Multi-Campus Cyber-Security Data Curation for Research and Education

Funding Agency: National Science Foundation
Award: Planning Grant
Dates: 2020-2021
PI: Jack W. Davidson
Co-PIs: H. Howie Huang (George Washington University), Von S. Welch (Indiana University)

The overall objective of this project is to create a multi-campus data collection and sharing infrastructure for use by machine-learning cybersecurity and privacy researchers. Specifically, such a federated infrastructure will be invaluable for detecting zero-day (new, previously unseen) attacks and large-scale attacks with complex kill-chains, e.g., the Wannacry ransomware attack, Mirai Distributed Denial of Service (DDoS) attacks and Advanced Persistent Threat (APT) attacks. At the University of Virginia (UVA), as part of a DARPA-funded project in a program called Cyber Hunting at Scale (CHASE), the PI has led the development and implementation of such an infrastructure, but for a single campus. Critical components of the infrastructure include (i) data collection, (ii) data anonymization for privacy preservation without loss of fidelity, and (iii) engagement with UVA IT divisions, especially the Security Operations Center (SOC). The anonymized datasets have been made available to both UVA and non-UVA CHASE cybersecurity researchers for testing novel machine learning algorithms. Included in this set of data users is the George Washington University (GWU) co-PI. The Indiana University (IU) co-PI leads the ResearchSOC, and works closely with OMNISOC, and brings these experiences to this planning grant.
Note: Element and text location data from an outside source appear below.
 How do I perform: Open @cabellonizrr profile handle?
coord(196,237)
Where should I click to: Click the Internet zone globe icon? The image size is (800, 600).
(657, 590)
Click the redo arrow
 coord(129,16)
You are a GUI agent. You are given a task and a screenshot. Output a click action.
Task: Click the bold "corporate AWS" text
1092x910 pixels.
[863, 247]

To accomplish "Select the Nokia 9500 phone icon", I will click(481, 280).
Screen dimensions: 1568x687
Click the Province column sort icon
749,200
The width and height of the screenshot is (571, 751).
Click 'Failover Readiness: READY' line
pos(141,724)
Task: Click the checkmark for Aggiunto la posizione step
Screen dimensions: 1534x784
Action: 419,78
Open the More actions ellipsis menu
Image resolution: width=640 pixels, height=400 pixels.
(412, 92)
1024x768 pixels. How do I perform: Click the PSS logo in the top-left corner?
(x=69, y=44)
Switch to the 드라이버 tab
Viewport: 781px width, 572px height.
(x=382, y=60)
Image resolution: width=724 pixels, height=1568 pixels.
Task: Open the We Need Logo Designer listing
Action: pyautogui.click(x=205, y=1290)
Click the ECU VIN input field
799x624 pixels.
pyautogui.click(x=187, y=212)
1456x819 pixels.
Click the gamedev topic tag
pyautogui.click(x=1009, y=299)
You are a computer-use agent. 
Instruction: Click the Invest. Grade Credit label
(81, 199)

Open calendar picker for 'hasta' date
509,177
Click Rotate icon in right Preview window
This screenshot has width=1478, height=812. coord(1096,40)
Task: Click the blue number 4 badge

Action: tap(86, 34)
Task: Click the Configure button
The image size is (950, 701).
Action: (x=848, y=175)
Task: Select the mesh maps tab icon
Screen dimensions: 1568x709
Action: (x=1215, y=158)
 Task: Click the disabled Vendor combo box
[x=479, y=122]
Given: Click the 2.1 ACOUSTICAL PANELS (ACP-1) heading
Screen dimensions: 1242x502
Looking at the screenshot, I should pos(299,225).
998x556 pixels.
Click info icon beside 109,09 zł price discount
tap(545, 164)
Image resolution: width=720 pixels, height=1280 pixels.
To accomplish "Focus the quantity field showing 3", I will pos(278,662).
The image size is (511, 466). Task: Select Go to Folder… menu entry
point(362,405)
Our motivation for this project is to extend this UVA model to a larger-scale academic consortium, which would include IU as a data provider, and would support the UVA and GWU efforts past 2022 when the CHASE program ends. The specific methods that will be employed in this planning grant are to:

  1. organize a workshop to engage the community (starting with the ten organizations who have provided us letters of collaboration) to formulate a vision and roadmap for this infrastructure and to discuss legal, ethical, privacy, organizational and sustainability considerations, and,
  2. create a team of multiple data providers and data users and submit a Grand Ensemble CCRI proposal to build and use the data infrastructure.